None of the above means that Travis Co. voters can truly rest easy. While we may be using one of the best-designed DRE systems available, other jurisdictions in Texas and around the nation have chosen the bigger market leaders, either unconcerned by or unaware of security questions. It's easy to imagine a train wreck heading for us that will make election 2000 look like a speed bump. If we're lucky, it will vaporize like the Y2K scare. All DeBeauvoir can do is take care of Travis Co., and she says she's trying her best. She says some of the e-voting critics "can be antagonistic," and "I don't agree with all of the assumptions [they] make, but it's important to listen. If nothing else, if we end up doing nothing more than appeasing a worry that is a little dubious and perhaps way out there on the risk scale; if we end up taking steps that appease them and their concern, then all we've done is make more people more comfortable.

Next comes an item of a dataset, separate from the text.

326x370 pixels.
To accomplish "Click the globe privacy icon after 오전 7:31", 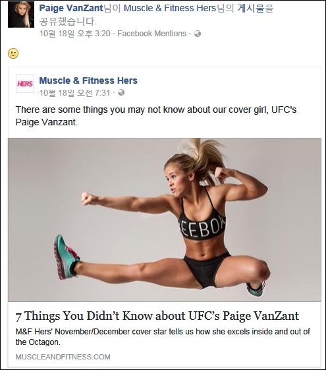I will pyautogui.click(x=121, y=92).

"I have to serve as an advocate for voters," DeBeauvoir says. "If we've got some people out there who are less than confident, then they've got every right to ask the question and get an answer, and if they're still not confident, then we keep that conversation going. It's not up to me to say, 'Oh that's just not a real problem,' or 'It's just silliness,' or 'You're not educated enough.' That's not my role. My role is to keep answering."

You can bet they'll keep asking.

Lee Nichols is assistant news editor of the Austin Chronicle.